## Exercise objective:
In the listing below, a line holding "Given: Click the I-Loc coordinates field" and a line holding "Task: Click the Cube primitive icon" mark the range. Retype both exactly, with all lines between them.

## Input data:

((

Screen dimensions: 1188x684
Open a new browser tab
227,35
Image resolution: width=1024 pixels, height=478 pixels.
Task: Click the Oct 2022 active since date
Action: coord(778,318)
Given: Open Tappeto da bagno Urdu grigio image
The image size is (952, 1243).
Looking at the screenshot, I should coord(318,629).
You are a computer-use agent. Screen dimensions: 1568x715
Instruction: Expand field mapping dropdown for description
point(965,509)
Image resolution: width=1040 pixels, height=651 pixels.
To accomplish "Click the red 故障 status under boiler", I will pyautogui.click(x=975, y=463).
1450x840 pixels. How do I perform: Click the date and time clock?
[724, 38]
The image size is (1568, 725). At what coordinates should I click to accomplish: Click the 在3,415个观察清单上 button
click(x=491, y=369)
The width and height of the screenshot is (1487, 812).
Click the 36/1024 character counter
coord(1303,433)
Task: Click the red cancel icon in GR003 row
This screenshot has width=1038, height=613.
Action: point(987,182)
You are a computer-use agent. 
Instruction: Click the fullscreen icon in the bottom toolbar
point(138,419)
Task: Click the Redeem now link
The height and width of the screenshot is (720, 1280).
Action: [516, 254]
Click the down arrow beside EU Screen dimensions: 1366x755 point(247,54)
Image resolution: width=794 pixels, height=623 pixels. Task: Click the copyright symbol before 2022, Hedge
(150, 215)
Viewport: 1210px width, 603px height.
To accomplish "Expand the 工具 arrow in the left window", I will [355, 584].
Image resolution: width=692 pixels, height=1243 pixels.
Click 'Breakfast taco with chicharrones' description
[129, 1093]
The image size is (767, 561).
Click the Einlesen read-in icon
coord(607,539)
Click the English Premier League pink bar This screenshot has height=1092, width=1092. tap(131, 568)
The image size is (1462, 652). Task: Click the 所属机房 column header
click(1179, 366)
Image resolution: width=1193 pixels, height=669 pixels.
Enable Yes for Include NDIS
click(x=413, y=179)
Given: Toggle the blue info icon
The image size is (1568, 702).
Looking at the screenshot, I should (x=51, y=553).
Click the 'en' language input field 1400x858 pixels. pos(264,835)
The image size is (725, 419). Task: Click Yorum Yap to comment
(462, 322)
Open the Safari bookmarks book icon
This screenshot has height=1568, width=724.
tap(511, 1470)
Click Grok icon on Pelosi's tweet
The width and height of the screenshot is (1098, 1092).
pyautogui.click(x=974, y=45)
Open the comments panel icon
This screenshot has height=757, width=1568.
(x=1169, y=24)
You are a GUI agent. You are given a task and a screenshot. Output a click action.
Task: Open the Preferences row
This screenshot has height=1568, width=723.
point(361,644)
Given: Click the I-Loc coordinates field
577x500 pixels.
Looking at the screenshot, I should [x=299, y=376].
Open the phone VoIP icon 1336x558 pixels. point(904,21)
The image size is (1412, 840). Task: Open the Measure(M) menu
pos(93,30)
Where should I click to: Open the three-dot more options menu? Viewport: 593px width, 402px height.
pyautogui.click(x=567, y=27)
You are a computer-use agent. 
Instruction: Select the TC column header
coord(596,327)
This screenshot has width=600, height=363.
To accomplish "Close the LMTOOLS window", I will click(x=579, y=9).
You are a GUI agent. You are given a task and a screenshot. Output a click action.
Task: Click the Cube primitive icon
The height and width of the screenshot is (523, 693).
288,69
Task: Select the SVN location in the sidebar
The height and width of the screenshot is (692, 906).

))

## Solution to the exercise:
Given: Click the I-Loc coordinates field
577x500 pixels.
Looking at the screenshot, I should [x=299, y=376].
Open the phone VoIP icon 1336x558 pixels. point(904,21)
The image size is (1412, 840). Task: Open the Measure(M) menu
pos(93,30)
Where should I click to: Open the three-dot more options menu? Viewport: 593px width, 402px height.
pyautogui.click(x=567, y=27)
You are a computer-use agent. 
Instruction: Select the TC column header
coord(596,327)
This screenshot has width=600, height=363.
To accomplish "Close the LMTOOLS window", I will click(x=579, y=9).
You are a GUI agent. You are given a task and a screenshot. Output a click action.
Task: Click the Cube primitive icon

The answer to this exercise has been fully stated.